Ferramentas de avaliação:

    • Avaliação isocinética: Considerado o padrão ouro (Pico de Torque a 60º/seg). Tempo aproximado de 20 minutos.
    • Avaliação isométrica no isocinético (CIVM). Tempo aproximado de 18 minutos.
    • Dinamômetro isométrico manual: Realizado sentado, com joelho a 60º de flexão. Tempo aproximado de 25 minutos.
    • Avaliação de 10 Repetições Máximas (RM): Em cadeira extensora/flexora. Tempo aproximado de 25 minutos. (Importante: os dois últimos métodos ainda não são padronizados para pacientes pós-RLCA, mas mostram boa correlação com a avaliação isocinética em indivíduos saudáveis).
    • Critério de Alta:
      Extensores de joelho: LSI ≥ 90.
      Flexores de joelho: LSI ≥ 90

Testes Especiais

 

Hop Tests (Testes de Salto)

Esses testes ajudam a verificar a função da perna de forma mais dinâmica, além de avaliar força, potência e controle durante saltos unilaterais.

  • Funcionamento: São testes que medem a distância ou o tempo de salto. Para distância, o LSI é (MI operado / MI não operado) x 100. Para o “6m timed hop test” (salto de 6m para tempo), o LSI é (MI não operado / MI operado) x 100, pois um tempo menor no membro operado (mais rápido) indica melhor performance. Recomenda-se 1 tentativa de familiarização e 2 tentativas para registro, utilizando a média das 2.
  • Tipos de Testes:
      • Salto Unipodal para Distância (Single Hop Test)

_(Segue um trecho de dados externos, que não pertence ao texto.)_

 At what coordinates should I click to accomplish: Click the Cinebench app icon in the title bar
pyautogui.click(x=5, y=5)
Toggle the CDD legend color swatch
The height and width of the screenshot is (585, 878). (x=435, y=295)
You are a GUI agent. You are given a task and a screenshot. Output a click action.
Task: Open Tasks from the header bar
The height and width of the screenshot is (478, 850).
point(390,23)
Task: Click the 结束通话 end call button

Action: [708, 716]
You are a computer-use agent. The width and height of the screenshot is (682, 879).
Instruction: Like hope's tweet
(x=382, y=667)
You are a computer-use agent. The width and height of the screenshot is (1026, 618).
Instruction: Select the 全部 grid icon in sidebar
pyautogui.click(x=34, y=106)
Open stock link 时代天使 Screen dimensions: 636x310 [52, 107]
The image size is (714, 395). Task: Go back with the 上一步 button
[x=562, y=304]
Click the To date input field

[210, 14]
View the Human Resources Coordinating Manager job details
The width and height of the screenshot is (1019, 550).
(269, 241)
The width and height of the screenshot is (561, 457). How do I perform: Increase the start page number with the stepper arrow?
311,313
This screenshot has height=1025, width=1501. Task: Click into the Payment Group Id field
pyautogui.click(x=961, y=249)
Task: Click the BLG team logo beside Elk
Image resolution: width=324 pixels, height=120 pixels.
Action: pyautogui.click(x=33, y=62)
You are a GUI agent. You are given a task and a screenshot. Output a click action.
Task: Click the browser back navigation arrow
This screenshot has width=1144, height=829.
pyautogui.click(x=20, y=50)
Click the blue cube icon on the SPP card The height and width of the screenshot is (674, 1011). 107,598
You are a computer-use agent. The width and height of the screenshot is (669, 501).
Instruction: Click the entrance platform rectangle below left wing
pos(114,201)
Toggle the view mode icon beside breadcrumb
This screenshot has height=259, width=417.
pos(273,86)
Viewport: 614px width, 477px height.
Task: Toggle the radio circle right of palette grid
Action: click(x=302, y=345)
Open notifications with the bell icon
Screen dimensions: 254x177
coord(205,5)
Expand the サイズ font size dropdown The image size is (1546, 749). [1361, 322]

      • Salto Unipodal Triplo para Distância (Triple Hop Test)

      • Salto Unipodal Cruzado para Distância (Cross Over Hop Test)

      • Salto Unipodal em 6m para Tempo (6m Timed Hop Test)

    • Critério de Alta: LSI ≥ 90 para todos os testes.
    • Padrão de Movimento Esperado: Pouco ou nenhum valgismo dinâmico do joelho, bom controle de tronco (evitar flexão lateral) e aterrissagem com bom amortecimento (flexão dos membros inferiores).
    • Observação: Os hop tests podem ser realizados a partir do 5º mês de pós-operatório, desde que o paciente apresente LSI ≥ 80 no teste de força (o LSI para alta é ≥ 90) e bom controle de salto e aterrissagem durante o tratamento.

Teste de Agilidade em Figura de “T”

Este teste mede a capacidade de mudar de direção com velocidade e controle — essencial em esportes de alta exigência.

    • Funcionamento: Este teste envolve uma série de movimentos em uma figura de “T” no menor tempo possível.
    • Critério de Alta: Tempo de execução < 11 segundos.
    • Observação: Embora não tenha sido desenvolvido como um teste isolado para retorno ao esporte, faz parte de uma bateria de testes.

Tempo de Retorno ao Esporte

A sugestão da mesa redonda da SONAFE é que o retorno ao esporte ocorra entre 6 e 9 meses, com o atleta atingindo as notas mínimas em todos os critérios acima.

É crucial observar que o tempo isolado não é o único fator. Estudos, como o de Grindem et al. (2016), demonstram que o índice de re-lesão foi de 19,4% quando o retorno ocorreu após 9 meses, mas aumentou para 39,5% quando o retorno foi antes dos 9 meses. No entanto, a observação da SONAFE reforça que para o retorno entre 6 e 9 meses, o atleta deve atingir todos os critérios de alta, e esses critérios devem ser adaptados às demandas biomecânicas de cada modalidade esportiva.

Conclusão

O Voltar ao esporte após uma cirurgia de LCA não depende apenas do tempo passado desde o procedimento. A liberação deve considerar aspectos físicos, funcionais e psicológicos com base em critérios objetivos e protocolos bem definidos.

Seguir as recomendações da SONAFE e aplicar testes confiáveis ajudam a reduzir os riscos e a garantir que o retorno seja realmente seguro, completo e sustentável.